* Tariffs have not slowed dramatic decline in solar panel prices
* US Commerce decision unlikely to stray far from preliminary ruling
* Solar panel makers have also filed action in Europe against Chinese manufacturers
By Doug Palmer and Nichola Groom
WASHINGTON/LOS ANGELES, Oct 8 (Reuters) - The U.S. Commerce Department on Wednesday will announce final duties on billions of dollars of solar panels from China in a high-profile case that has raised fears of further damage to an already fragile industry.
The department set combined preliminary duties of roughly 35 percent earlier this year on most Chinese solar panels to offset what it said were unfair prices and government subsidies.
The case was brought by a group of U.S. producers led by SolarWorld Americas, whose German parent has also filed action in Europe against Chinese solar panel imports.
So far, the tariffs have not slowed a dramatic decline in prices for solar panels. Globally, prices are down 30 percent this year alone due to a massive glut of panels. The rapid expansion of solar panel manufacturing in China in recent years is largely to blame for the massive oversupply, which has erased profits for makers of solar products and sent share prices in the industry into a tailspin.
One analyst said he does not expect Wednesday’s ruling to be a game-changer for Chinese panel manufacturers or their investors.

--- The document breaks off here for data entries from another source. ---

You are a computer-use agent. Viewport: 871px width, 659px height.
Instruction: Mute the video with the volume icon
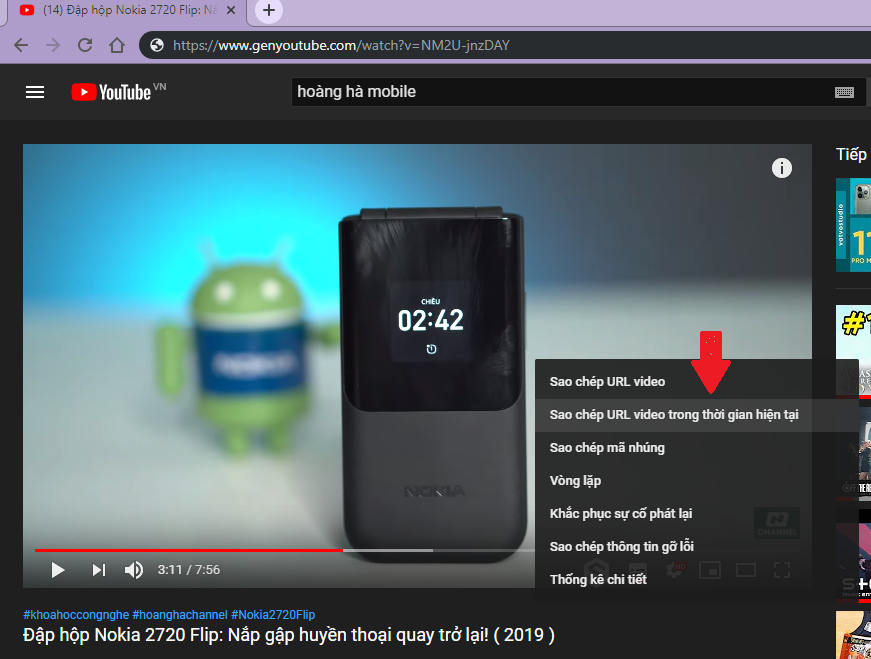click(133, 569)
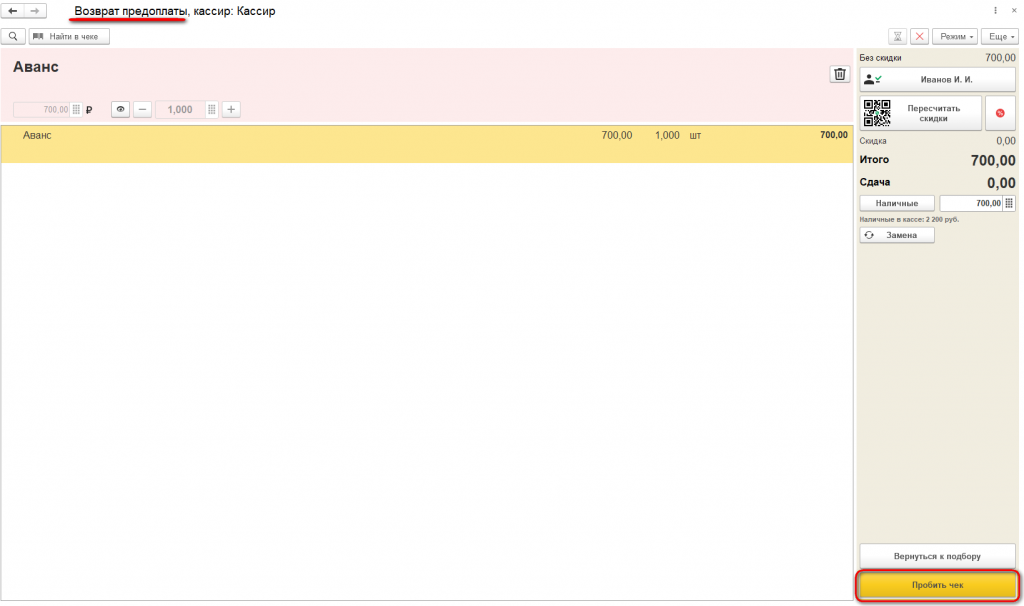Screen dimensions: 1024x606
Task: Toggle the eye visibility button
Action: click(120, 110)
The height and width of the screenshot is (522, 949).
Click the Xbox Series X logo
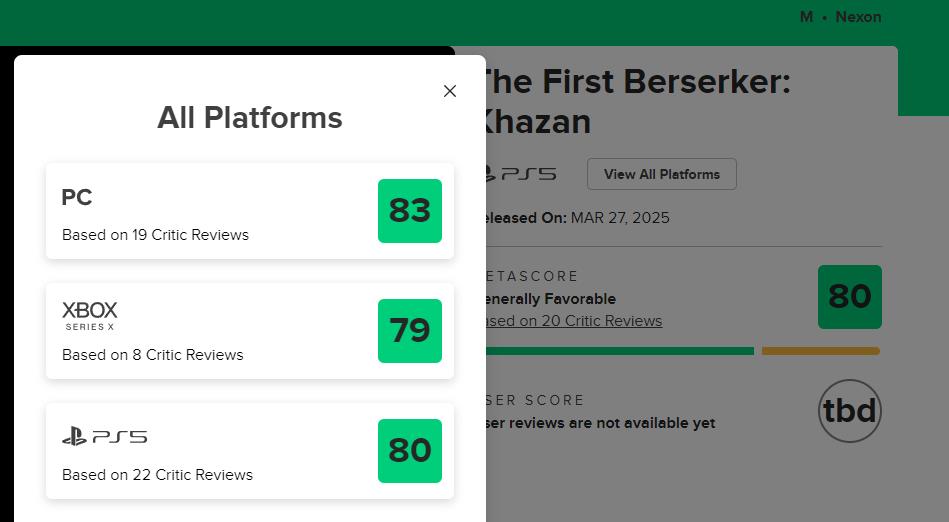click(x=90, y=315)
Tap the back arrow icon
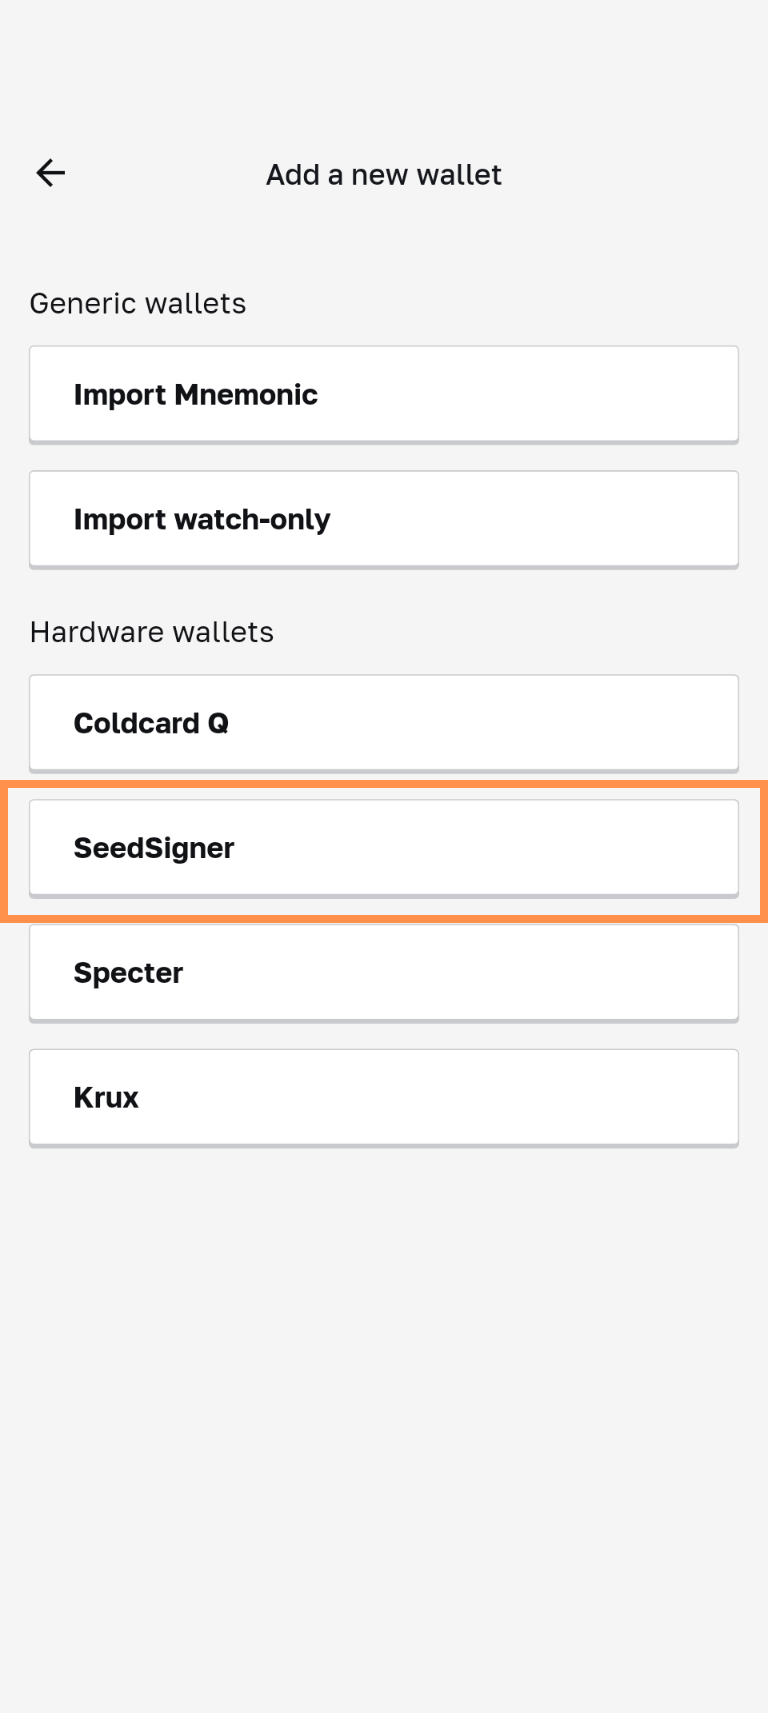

“The market will be surprised if the Commerce Department changes significantly from its preliminary ruling,” said Brigantine Advisors solar analyst Ramesh Misra.
“Does it have much of an impact on the Chinese companies at this point? Most of them are already in mitigation mode trying to figure out ways around it.”
China has warned that the U.S. and European Union cases both could damage trade ties and cripple healthy development of the global solar and clean energy sector.
It has already struck back by launching an investigation into imports of solar-grade polysilicon from both the United States and South Korea.
The Commerce Department on Wednesday will either raise or lower its separate anti-dumping and countervailing duty calculations on the Chinese panels, based on any new information it has found in its investigation.
It will also revisit a decision to exclude panels made from non-Chinese solar cells from the duties. A number of U.S. lawmakers have criticized that ruling, saying it would simply encourage Chinese manufacturers to move solar cell production outside China to circumvent U.S. duties on panels. Solar cells are assembled to make solar panels.
The last stage of the case will come in early November, when a separate agency, the U.S. International Trade Commission, will vote on whether to approve the duties or not.
Last year, the panel allowed the case to go forward by voting 6-0 that there was reasonable indication that U.S. producers had been materially harmed by the imports.
For duties to be denied, four commissioners would have to vote in November that U.S. producers have not been materially harmed or threatened by the Chinese-made solar products.
In the first round, Suntech Power Holdings, Trina Solar and 59 other Chinese solar companies were hit with preliminary anti-dumping duties of slightly more than 31 percent. “All other” Chinese solar companies got a preliminary anti-dumping duty of about 250 percent.
Suntech and Trina also received preliminary countervailing duties of 2.90 percent and 4.73 percent, respectively. All other Chinese solar companies were also hit with a preliminary countervailing duty rate of 3.61 percent.
SolarWorld Americas President Gordon Brinser said last week the preliminary duties were too low, while both Chinese manufacturers and U.S. companies that install solar panels argue they will hurt the sector by raising costs.
On the bright side, the tariffs could force some Chinese production capacity to shut down.
“That might drive consolidation in the Chinese market and that would be a huge net positive,” Brigantine’s Misra said.